Dream big, but put in the work first​​​​​​​ like JT Roach

Roach recently won the season finale of 'Songland'
JT Roach with his guitar on a pier
Photo Courtesy of JT Roach

When millions of viewers tuned in to NBC in September to watch 32-year-old Madison native JT Roach win the season finale of NBC’s “Songland,” they quite possibly witnessed the best day of Roach’s life. But that’s not the same thing as living your best life, and Roach knows it.

“It’s dreamy to think I just showed up in LA and then I ended up on the show and now my entire career is starting,” says Roach, whose original song “Somebody to Love” was recorded by OneRepublic and hit No. 1 on iTunes. “But the reality is I’ve definitely put in my 10,000 hours in my craft. I’ve written somewhere between 2,000 and 3,000 demos since moving to LA at least.”

We’re sitting on the wooded back deck of the Madison house he was raised in. Inside are his parents, one of two sisters, his girlfriend and their new puppy. It’s been a whirlwind few days since Roach flew home for the watch party, but everybody here knows he was hardly an overnight success.

“I really am a deeply rooted Midwest dude. My story in LA is a story of struggle, but I’ve had so much support leading up to that that I feel like I was well prepared to deal with some of the trials and difficulties of that lifestyle,” says Roach, a proud alum of Our Lady Queen of Peace, Madison Edgewood and the University of Wisconsin–Madison. A history major, Roach made YouTube videos covering popular songs in his dorm room. He collaborated with friends like Quincy Harrison, who went on to create the “Teach Me How to Bucky” song.

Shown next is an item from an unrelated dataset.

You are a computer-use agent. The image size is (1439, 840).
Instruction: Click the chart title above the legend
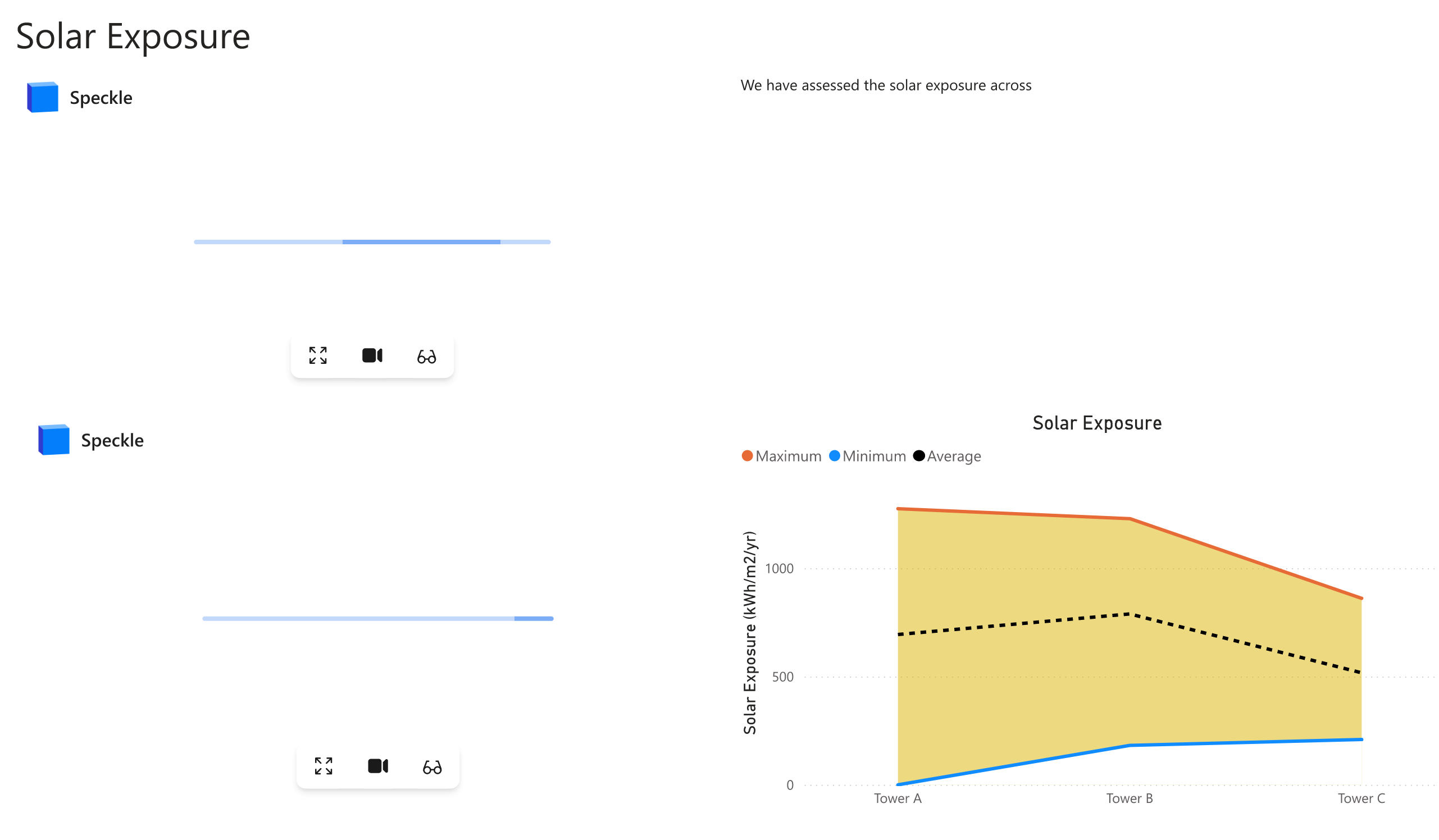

He embraced the hip-hop and acoustic community and played at every local venue.

But his strongest influence has been the Roach clan, who encouraged him to go for it. His extended family is sprawling and supportive, his immediate family tight-knit, driven and creative. Roach grew up watching his Oscar-nominated, Emmy-winning dad actually make a living in the creative arts, even while raising a family — so he knew it could be done.

“My family is incredible. A lot of kids, if they would say, ‘I want to move to LA and make a living off of these poems that I’m writing,’ not a lot of parents understand that. My dad is on a shortlist of people who do, because he does that himself,” says Roach. (The elder Roach has penned the back page column of this magazine for more than 25 years.)

Roach set out for LA six years ago to make it as a songwriter in the cutthroat music industry. It took only six months for his money to run out, but somehow he kept the faith. And he kept writing, sometimes in hallways and closets, sometimes on friends’ couches that doubled as his bed for the night. In those first three years, he wrote one to two songs a day.

“I was pretty obsessively nonstop writing and producing music, both because I love it, but also because I knew I needed to prove myself if I was going to make it,” says Roach. “And I still feel that way. There’s still a lot of uncertainty in the career in general.”

But even in the year leading up to his “Songland” success, Roach had already begun to seek balance. He and his serious girlfriend got a place together, and a dog. He started a daily meditation practice, exercises most days and tries to limit his work hours. If all you do is work, you won’t have much to write about, he says.

“I try to treat it like a 9-to-5,” he says. “I really try to enjoy my life when I’m not working because then it informs the art and you feel like you have more balance and you’re more relaxed and you have more inspiration.”

You have to believe in yourself, Roach says, and it’s never too late. Have patience, set goals and put in the work each day. Winning “Songland” sure looked like Roach’s lucky break, but there’s an old saying by the Roman philosopher Seneca: “Luck is what happens when preparation meets opportunity.” As surreal as it was when the “Songland” producers came knocking, Roach had two top-contender recordings ready to audition on the spot. He’d already released numerous singles on iTunes and even dropped a new song just days after “Somebody to Love” went to No. 1.

Winning “Songland” was thrilling, and it still feels surreal to Roach. But even if he hadn’t won, the experience of collaborating with producers and other talented songwriters was invaluable. He’s stayed close with the other contestants, new doors have opened and now his goals are bigger than ever. He can’t help it — once the impossible comes true, your definition of impossible changes. Roach hopes to have a record deal with a major label within the year, tour with his band and land more records with big artists.

“I want a No. 1 record in the country,” he says, then pauses and smiles. “But there’s also people who would kill to be in my shoes right now. So it’s a balance of staying motivated and working hard toward your goals, but also trying to enjoy the milestones that you have.”